HOW TO COMPLETE THIS TASK: Select every line of the records that contains the string "title" and copy those lines.

##############################

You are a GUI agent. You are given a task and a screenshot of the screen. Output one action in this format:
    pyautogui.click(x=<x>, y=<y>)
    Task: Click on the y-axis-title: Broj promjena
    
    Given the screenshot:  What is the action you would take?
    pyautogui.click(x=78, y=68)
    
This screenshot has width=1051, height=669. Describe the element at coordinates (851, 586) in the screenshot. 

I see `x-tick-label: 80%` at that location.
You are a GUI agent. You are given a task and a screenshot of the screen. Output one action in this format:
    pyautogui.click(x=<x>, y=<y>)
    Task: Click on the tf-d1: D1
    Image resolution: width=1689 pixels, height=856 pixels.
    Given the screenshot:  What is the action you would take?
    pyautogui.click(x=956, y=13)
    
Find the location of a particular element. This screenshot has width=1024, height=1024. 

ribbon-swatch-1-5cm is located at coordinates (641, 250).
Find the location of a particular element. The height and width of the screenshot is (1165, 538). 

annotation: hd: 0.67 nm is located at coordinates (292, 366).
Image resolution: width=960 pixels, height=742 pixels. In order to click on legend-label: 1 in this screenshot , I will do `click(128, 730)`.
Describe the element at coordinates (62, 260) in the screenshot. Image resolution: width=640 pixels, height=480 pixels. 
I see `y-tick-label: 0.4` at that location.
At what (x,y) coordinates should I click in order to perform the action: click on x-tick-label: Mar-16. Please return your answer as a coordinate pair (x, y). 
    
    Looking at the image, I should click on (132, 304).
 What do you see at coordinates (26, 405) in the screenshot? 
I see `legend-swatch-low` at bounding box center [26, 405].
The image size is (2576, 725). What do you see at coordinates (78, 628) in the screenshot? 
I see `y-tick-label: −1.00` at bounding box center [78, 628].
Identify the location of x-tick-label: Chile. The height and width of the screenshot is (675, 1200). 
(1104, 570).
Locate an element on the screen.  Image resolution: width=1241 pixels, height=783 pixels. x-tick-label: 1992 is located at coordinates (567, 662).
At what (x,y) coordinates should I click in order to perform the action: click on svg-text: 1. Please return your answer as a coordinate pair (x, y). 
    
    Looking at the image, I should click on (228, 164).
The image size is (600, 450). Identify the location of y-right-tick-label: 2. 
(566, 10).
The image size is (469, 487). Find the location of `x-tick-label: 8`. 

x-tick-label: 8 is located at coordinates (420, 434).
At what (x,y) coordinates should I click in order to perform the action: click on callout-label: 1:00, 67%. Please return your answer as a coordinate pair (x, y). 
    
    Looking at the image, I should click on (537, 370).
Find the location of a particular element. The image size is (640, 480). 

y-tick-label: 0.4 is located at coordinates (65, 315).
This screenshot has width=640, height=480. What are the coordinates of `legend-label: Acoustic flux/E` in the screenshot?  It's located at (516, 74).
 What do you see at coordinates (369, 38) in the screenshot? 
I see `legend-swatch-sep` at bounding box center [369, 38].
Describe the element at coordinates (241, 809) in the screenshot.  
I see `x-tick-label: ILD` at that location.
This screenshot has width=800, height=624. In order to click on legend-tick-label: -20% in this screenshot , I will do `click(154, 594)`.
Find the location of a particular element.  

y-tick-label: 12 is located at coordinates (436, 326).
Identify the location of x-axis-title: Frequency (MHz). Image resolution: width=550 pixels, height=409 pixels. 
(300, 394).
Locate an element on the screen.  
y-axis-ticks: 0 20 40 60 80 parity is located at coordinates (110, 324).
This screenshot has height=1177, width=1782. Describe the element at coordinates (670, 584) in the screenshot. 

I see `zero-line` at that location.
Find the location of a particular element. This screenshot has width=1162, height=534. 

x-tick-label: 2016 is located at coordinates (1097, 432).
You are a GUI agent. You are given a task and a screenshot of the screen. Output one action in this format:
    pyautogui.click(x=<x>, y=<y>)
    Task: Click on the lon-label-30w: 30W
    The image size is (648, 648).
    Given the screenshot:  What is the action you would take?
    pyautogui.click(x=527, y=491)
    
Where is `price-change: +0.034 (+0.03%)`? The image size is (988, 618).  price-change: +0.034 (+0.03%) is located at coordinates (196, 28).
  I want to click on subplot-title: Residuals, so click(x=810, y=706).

##############################

RESPONSE TO THE TASK:
    Task: Click on the y-axis-title: Broj promjena
Identify the location of x-axis-title: Frequency (MHz). Image resolution: width=550 pixels, height=409 pixels. 
  I want to click on subplot-title: Residuals, so click(x=810, y=706).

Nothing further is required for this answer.